Characterization of intracellular localization of PrP(Sc) in prion-infected cells using a mAb that recognizes the region consisting of aa 119-127 of mouse PrP.

Generation of an abnormal isoform of the prion protein (PrP(Sc)) is a key aspect of the propagation of prions. Elucidation of the intracellular localization of PrP(Sc) in prion-infected cells facilitates the understanding of the cellular mechanism of prion propagation. However, technical improvement in PrP(Sc)-specific detection is required for precise analysis. Here, we show that the mAb 132, which recognizes the region adjacent to the most amyloidogenic region of PrP, is useful for PrP(Sc)-specific detection by immunofluorescence assay in cells pre-treated with guanidine thiocyanate. Extensive analysis of the intracellular localization of PrP(Sc) in prion-infected cells using mAb 132 revealed the presence of PrP(Sc) throughout endocytic compartments.
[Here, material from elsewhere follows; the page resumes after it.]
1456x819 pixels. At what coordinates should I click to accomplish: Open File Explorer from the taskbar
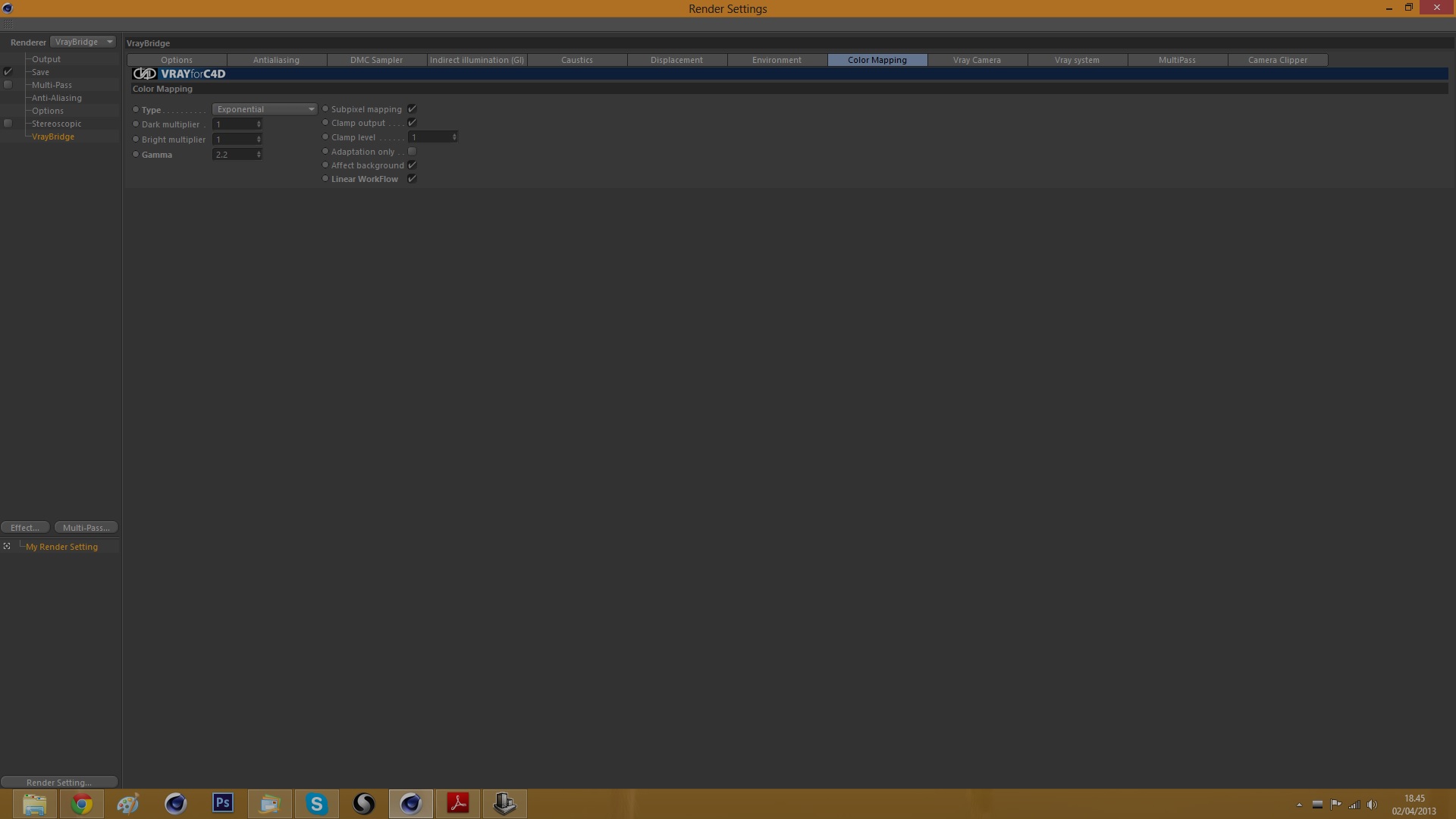(35, 804)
In particular, some of the granular PrP(Sc) signals that were clustered at peri-nuclear regions appeared to be localized in an endocytic recycling compartment through which exogenously loaded transferrin, shiga and cholera toxin B subunits were transported. The granular PrP(Sc) signals at peri-nuclear regions were dispersed to the peripheral regions including the plasma membrane during incubation at 20 °C, at which temperature transport from the plasma membrane to peri-nuclear regions was impaired. Conversely, dispersed PrP(Sc) signals appeared to return to peri-nuclear regions within 30 min during subsequent incubation at 37 °C, following which PrP(Sc) at peri-nuclear regions appeared to redisperse again to peripheral regions over the next 30 min incubation. These results suggest that PrP(Sc) is dynamically transported along with the membrane trafficking machinery of cells and that at least some PrP(Sc) circulates between peri-nuclear and peripheral regions including the plasma membrane via an endocytic recycling pathway.